Le texte de cette page a été corrigé et est conforme au fac-similé.

Du singe à l’homme, il n’y aurait, d’après certains anthropologistes, qu’une nuance intellectuelle. A un moment donné de l’existence de l’un et de l’autre, le fait a été effectivement constaté. L’orang-outang de Frédéric Cuvier, âgé seulement de quinze à seize mois, avait besoin de société. Il s’attachait aux personnes qui le soignaient ; il aimait les caresses, donnait de véritables baisers, boudait lorsqu’on ne lui cédait pas, et témoignait sa colère par des cris en se roulant par terre. Il ouvrait lui-même la porte de la chambre où on le mettait, et, comme sa taille était petite, il allait chercher une chaise pour y monter et atteindre le loquet. Ce singe était vraiment supérieur à la plupart des enfans du même âge que lui ; mais attendez. Dès qu’il eut dépassé la jeunesse, son intelligence, au lieu de suivre un développement croissant, s’affaiblit avec rapidité. C’est que telle était sa loi. L’orang-outang, tant qu’il est jeune, étonne par sa pénétration, par sa ruse, par son adresse.
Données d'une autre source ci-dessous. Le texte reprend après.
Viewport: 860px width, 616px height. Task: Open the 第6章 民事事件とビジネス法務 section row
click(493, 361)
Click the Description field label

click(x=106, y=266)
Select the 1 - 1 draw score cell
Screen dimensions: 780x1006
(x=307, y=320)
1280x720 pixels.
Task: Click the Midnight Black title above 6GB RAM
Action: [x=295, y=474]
Devenu adulte, il n’est plus qu’un animal grossier, brutal, intraitable. « Il en est de même de tous les singes, » ajoute M. Flourens. Ainsi l’entelle a dans le jeune âge le front large, le museau peu saillant, le crâne élevé, arrondi. À ces traits organiques répond une intelligence développée. Plus tard, le front disparaît, recule, le museau est proéminent, et le moral ne change pas moins que le physique : l’apathie, la violence, le besoin de solitude, remplacent la pénétration, la docilité, la confiance. Notez qu’il s’agit ici d’animaux restés dans la société de l’homme et soumis jusqu’à leur mort à la puissante influence de l’âme libre. Cette influence, ils en ont ressenti les bienfaisans effets jusqu’à un jour déterminé. Passé cette date, il y a eu dans leur esprit arrêt de développement. Que dis-je ? leur intelligence est revenue en arrière. Ce phénomène si considérable semble démontrer que l’âme du singe a ses bornes intellectuelles qu’elle ne franchit pas. Tout ce qu’elle enveloppe de virtualités, de possibilités, se déploie et paraît à l’heure de sa pleine jeunesse ; puis le vase est vide, la source est tarie : plus rien. Au contraire ce maximum d’intelligence que le singe ne dépasse pas n’est pour l’homme qu’un minimum au-dessus duquel il s’élève, s’il le veut, à chaque minute de sa vie, montant toujours plus haut jusqu’à la fin. Des faits de ce genre observés à fond, accumulés, coordonnés, seraient décisifs et, j’ose le dire, écrasans.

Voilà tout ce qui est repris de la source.